The question over whether the principal reason for dismissal was Ms Jhuti’s protected disclosure was contested through various stages of appeal. The Employment Appeal Tribunal overturned the first-instance decision, concluding that the reason for dismissal was the making of protected disclosures. However, the Court of Appeal later reinstated the Tribunal’s initial verdict, maintaining that in determining the reason for dismissal under Section 103A, a Tribunal need only consider the mental processes of the employer’s appointed decision maker.

The Supreme Court

Eventually, the case was heard before the Supreme Court, where the objective was to determine whether the Tribunal had correctly identified the reason (or principal reason) for dismissal taking into account the meaning of Section 103A of the ERA. Ultimately, it concluded that it had not, and that despite the decision maker acting in good faith, the real reason for dismissal was in fact the protected disclosure made by Ms Jhuti.

It held that:

When applying a rule to a company that requires attributing to it a state of mind, it is necessary to consider the language of the rule (if it is a statute), as well as underlying policy. By section 103A, Parliament had clearly intended to provide that, where the real reason for dismissal was whistleblowing, the automatic consequence should be a finding of unfair dismissal.
The Court of Appeal had been incorrect in its assertion that when an employee’s line manager disguises the real reason for dismissal behind a fictitious reason, it is the latter that is to be taken as the reason for dismissal if adopted by the decision maker in good faith. The Supreme Court held that in these particular circumstances – although rare – it is the Court’s duty to look beyond the invention and uncover the underlying reason for dismissal.

For employers, the Supreme Court’s judgment provides the following clarification:

"If a person in the hierarchy of responsibility above the employee determines that she (or he) should be dismissed for a reason but hides it behind an invented reason which the decision-maker adopts, the reason for the dismissal is the hidden reason rather than the invented reason."

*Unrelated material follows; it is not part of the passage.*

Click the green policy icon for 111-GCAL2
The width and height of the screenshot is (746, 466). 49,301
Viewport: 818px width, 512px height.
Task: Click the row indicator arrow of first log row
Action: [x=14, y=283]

Lord Wilson, Justice of The Supreme Court

James Tamm

Director of Legal Services

Expert Comment

As the Supreme Court has said, this is an extreme case. It is rare to find such an obvious example of a line manager deliberately manipulating a situation in order to engineer the dismissal of one of their team. 

However, it does reinforce the need to deal with whistleblowing complaints properly and thoroughly. Managers need to be trained on how to respond in these situations and ideally a whistleblowing policy will exist, giving clear reporting lines to a designated senior manager who can oversee complaints of that nature. That sort of oversight should allow employers to investigate carefully when disciplinary or performance issues arise at the same time as a protected disclosure, and, crucially, ensure one is not the result of the other.